Moscow (Diplomat.so) – Russia has emerged as a major financial beneficiary of the ongoing Middle East conflict, with new estimates indicating that Moscow is earning an additional $150 million per day from oil sales, stabilizing its previously strained budget, according to government and industry sources.
Data compiled from export records and sector analysis by Kpler show that Russia has collected between $1.3 billion and $1.9 billion in extra export taxes since the conflict intensified, as disruptions at the Strait of Hormuz redirected shipments toward major Asian buyers, including India and China. "If shipping schedules remain steady, India’s imports alone could reach nearly two million barrels per day this month,” said Sumit Ritolia in New Delhi.
Observations at Moscow’s port terminals reveal a visible uptick in crude loading activity, with crews operating around the clock amid a surge of tankers bound for Asia. Russian officials report that prices for Urals crude have climbed to $70–$80 per barrel, compared with an average of $52 in the preceding months, boosting state revenues just as the government faced a 50% drop in energy income earlier this year.
The spike follows partial adjustments in U.S. policy. US President Donald Trump signaled potential temporary easing of sanctions to mitigate global price spikes, a development Kremlin officials described as "productive discussions” with Moscow.

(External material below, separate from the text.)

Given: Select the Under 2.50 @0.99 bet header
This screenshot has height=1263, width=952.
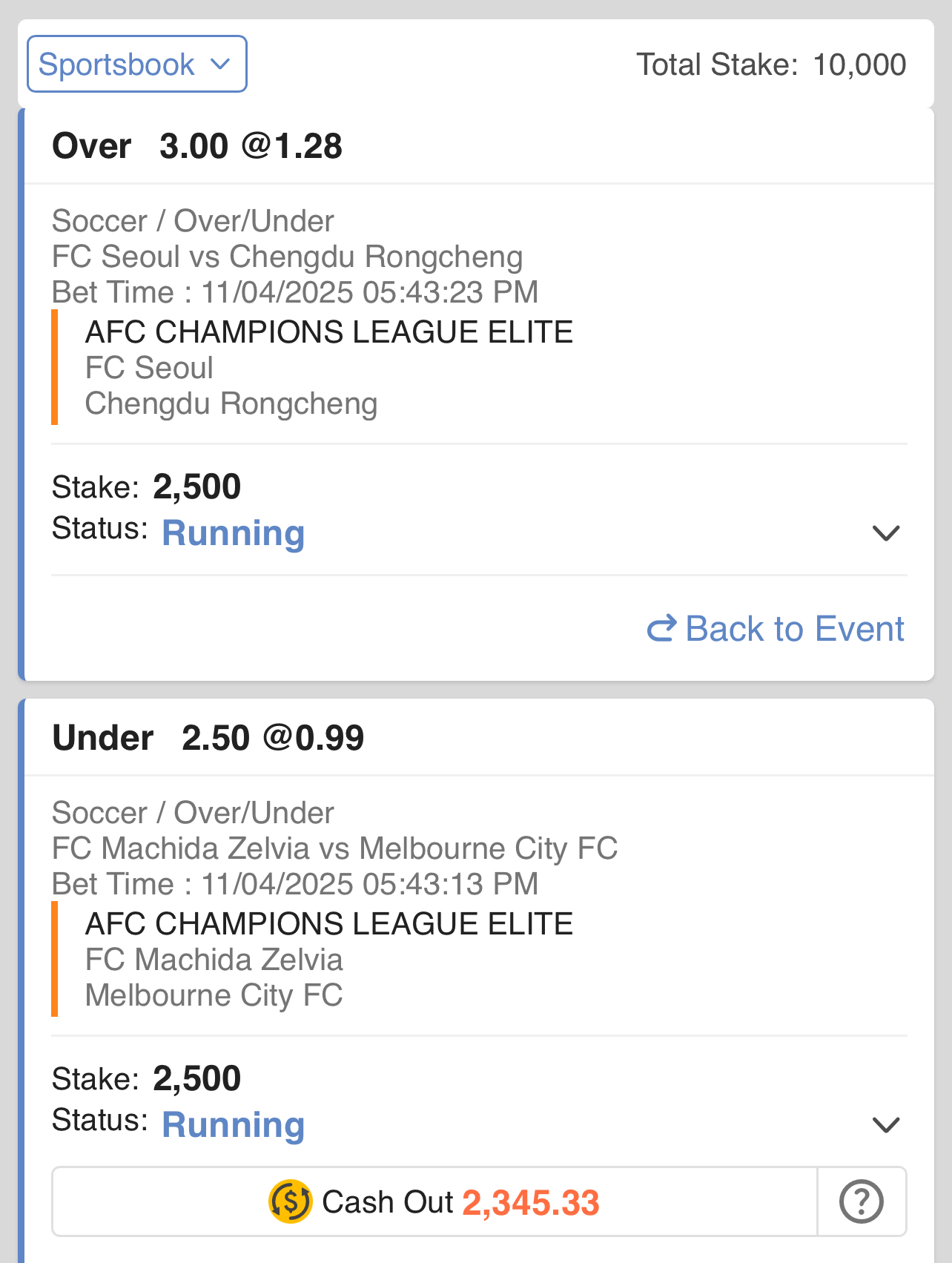Looking at the screenshot, I should pos(208,738).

Analysts caution that prolonged market volatility could heighten competition between India and China for Russian crude and place pressure on European governments considering long-planned LNG import bans.

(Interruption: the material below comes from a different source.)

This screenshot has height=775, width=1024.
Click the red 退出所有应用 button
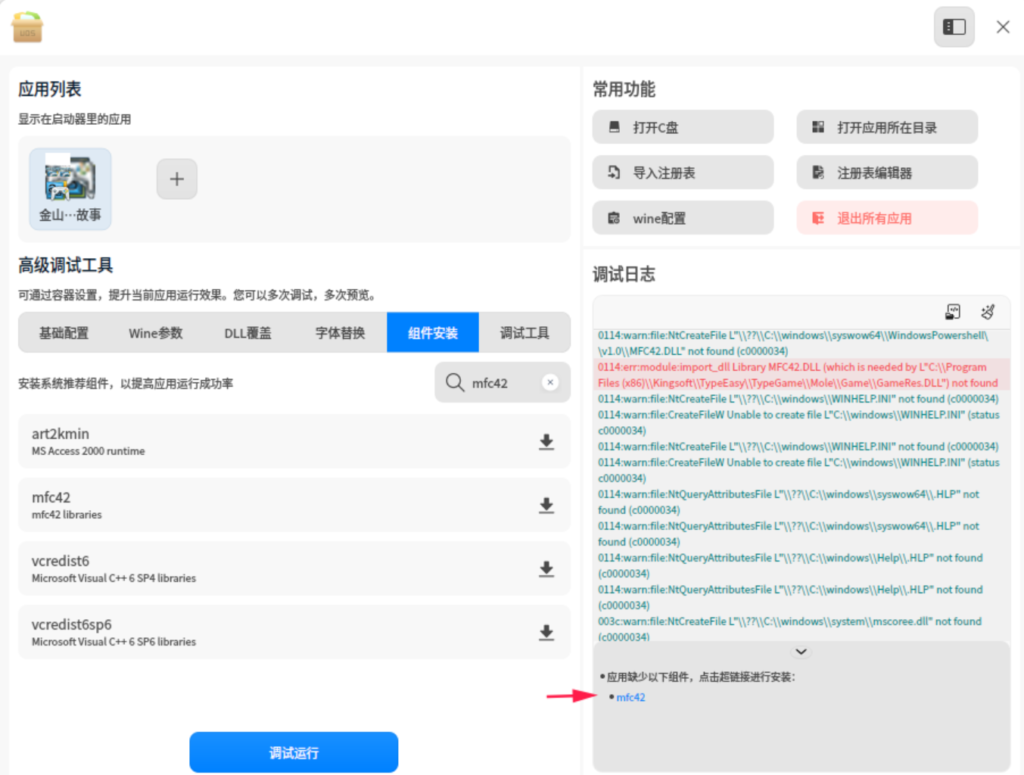coord(886,218)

Boris Dudonov, head of energy and climate studies at the Kyiv School of Economics, said the current conditions allow Russia to "achieve quarterly budget targets and possibly begin saving, despite earlier deficits.” Analysts note that sustaining these gains depends on the duration of Middle East disruptions, U.S. policy consistency, and Russia’s ability to scale production by up to 400,000 barrels per day.